TEXTE FOURNI =
======

Il ne put l'admettre et persuada ses troupes, soit six légions ou 35 000 hommes de marcher sur Rome, sacrilège inouï. Jamais une armée de Romains n'était rentrée dans la Ville , malgré un lourd passé de violence, pour soutenir la cause de quelqu'un. Pour la première fois, l'armée intervenait dans des dissensions civiles (T. Mommsen). La ville fut prise après de durs combats, ses légions entrèrent dans son enceinte par les portes Colline et Esquiline, Marius et ses partisans durent s'enfuir. Sylla allait donc pouvoir affronter l'ennemi du peuple romain : Mithridate, qui avait réussi à liguer contre Rome tous les rois de la partie orientale du monde connu. Comme il commandait les légions de Campanie durant la guerre des alliés, ce sont ces troupes qui rentrèrent dans Rome et c'est avec elles qu'il partit.

  --- >   Une des rares monnaie représentant Sylla

Une partie de la Grèce se tourna vers l'Est, et c'est ainsi que Sylla dût mettre le siège devant Athènes tandis que lui-même s'attaquait au Pirée. Pendant ce temps, à Rome, ses adversaires, Marius en tête, le firent déchoir, le futur dictateur n'eut plus d'autorité légale et fut déclaré hors la loi. Enfin, le 1 mars 86 avant J.C., il put rentrer dans la plus grande des villes grecques et laissa ses troupes piller la cité ; la répression fut sanglante, de nombreux athéniens furent égorgés. Le sac de la ville fit beaucoup pour établir sa réputation de cruauté. " ... il entra dans Athènes sur le minuit, dans un appareil effrayant, au son des clairons et des trompettes, aux cris furieux de toute l'armée, à qui il avait laissé tout pouvoir de piller et d'égorger, et qui, s'étant répandue, l'épée à la main, dans toutes les rues de la ville, y fit le plus horrible carnage. On n'a jamais su le nombre de ceux qui furent massacrés ; on n'en juge encore aujourd'hui que par les endroits qui furent couverts de sang : sans compter ceux qui furent tués dans les autres quartiers, le sang versé sur la place remplit tout le Céramique jusqu'au Dipyle ; plusieurs historiens même assurent qu'il regorgea par les portes et ruissela dans les faubourgs. Outre cette multitude d'Athéniens qui périrent par le fer des ennemis, il y en eut aussi un grand nombre qui se donnèrent eux-mêmes la mort, par la douleur et le regret que leur causait la certitude de voir détruire leur patrie. C'est ce qui jeta dans le désespoir les plus honnêtes gens, et qui leur fit préférer la mort à la crainte de tomber entre les mains de Sylla, de qui ils n'attendaient aucun sentiment de modération et d'humanité. " Plutarque, vie de Sylla, 14. Puis le Pirée tomba à son tour et fut complètement rasé. Après d'autres batailles gagnées par le Romain, des pourparlers de paix furent engagés. C'est à ce moment qu'il eut connaissance de l'arrivée d'une armée romaine marianiste commandée par C. Flavius Fimbria ; la guerre civile venait rejoindre la guerre étrangère. C'est pourquoi, il conclut rapidement une paix à Dadanus avec le roi du Pont en 85 avant J.C. Mithridate et son armée repartirent chez eux ; Libéré de toute contrainte en Orient, il écrivit à Rome pour annoncer son retour. En attendant, il resta dans l'Attique où il fit la connaissance d'un très jeune homme, Titus Pompeius Atticus, qui devait devenir l'ami de Cicéron, très au fait de la culture grecque, il lui la fit découvrir.

======

EXTRAITS D'ENTRÉES =
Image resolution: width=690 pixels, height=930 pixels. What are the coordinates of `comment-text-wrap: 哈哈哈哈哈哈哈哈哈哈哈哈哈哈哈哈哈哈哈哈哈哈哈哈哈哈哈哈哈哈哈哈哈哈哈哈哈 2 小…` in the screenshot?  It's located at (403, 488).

======

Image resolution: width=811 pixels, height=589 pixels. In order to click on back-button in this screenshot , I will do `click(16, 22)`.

======

Selon le texte fourni, en quelle année la paix de Dadanus avec le roi du Pont fut-elle conclue ? Répondez en quelques mots, s'il vous plaît. Les entrées proviennent d'une autre source.

CORRIGÉ = En 85 avant J.C.